Can Artificial Intelligence Help During a Shoulder Dystocia Emergency?
When shoulder dystocia occurs, every second matters. The clinician must simultaneously recognize the impaction, call for help, recall the proper sequence of maneuvers, execute them correctly, communicate with the team, and document everything in real time—all while managing the cognitive load of a high-stakes emergency. Could artificial intelligence provide support during this critical window? The honest answer is: not yet, but the technology is emerging.
Currently, AI applications in shoulder dystocia focus primarily on prediction rather than real-time management. Machine learning models can analyze prenatal ultrasound data, maternal demographics, and labor characteristics to identify patients at elevated risk for shoulder dystocia before delivery occurs. A 2020 study developed a predictive model using multiple clinical parameters that could stratify risk, potentially allowing teams to prepare in advance. However, prediction alone doesn’t solve the fundamental problem: most shoulder dystocia cases occur without warning in patients without traditional risk factors.

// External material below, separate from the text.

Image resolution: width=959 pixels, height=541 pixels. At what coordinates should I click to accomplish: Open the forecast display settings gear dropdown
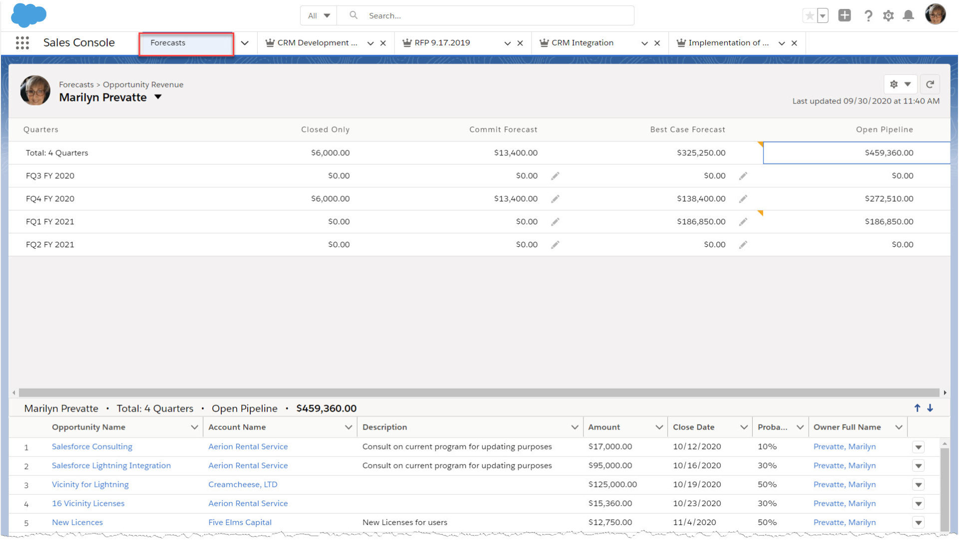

The real opportunity lies in AI-enhanced cognitive support during the emergency itself. Consider what’s possible with current technology. An AI system could provide real-time prompting through the HELPERR algorithm, adapting to the specific clinical scenario as it unfolds. Voice-activated commands could trigger visual displays showing proper hand positioning for internal rotation or posterior arm delivery. Computer vision technology could analyze the delivery in real time, detecting when excessive traction is being applied and alerting the team. Natural language processing could convert verbal callouts into structured documentation automatically, eliminating the problem of retrospective charting after the emergency resolves.
Some of this technology already exists in other medical domains. Operating rooms use AI-powered systems that track surgical instruments, monitor sterile fields, and document procedural steps. Emergency departments employ clinical decision support tools that guide resuscitation protocols in real time. The challenge in obstetrics is adapting these technologies to the unique constraints of the delivery room—the unpredictability of timing, the need for immediate hands-free interaction, and the simultaneous demands of patient care and team coordination.
Virtual reality training represents the most mature AI application in shoulder dystocia management. Recent studies demonstrate that VR-based simulation can improve adherence to management algorithms and reduce diagnosis-to-delivery time. These systems use AI to adapt scenario difficulty, provide individualized feedback, and track skill retention over time. While this addresses the training gap, it doesn’t yet translate to assistance during actual emergencies.
The most promising near-term application may be AI-enhanced cognitive aids. Traditional shoulder dystocia checklists are static documents posted on delivery room walls—easy to ignore in the chaos of an emergency. An AI system could provide dynamic, context-aware guidance through wearable displays or room-mounted screens. It could track which maneuvers have been attempted, time each intervention, prompt the next step in the algorithm, and ensure proper documentation occurs. Critically, such a system would need to function as decision support, not autonomous control, maintaining the clinician’s judgment and expertise at the center of care.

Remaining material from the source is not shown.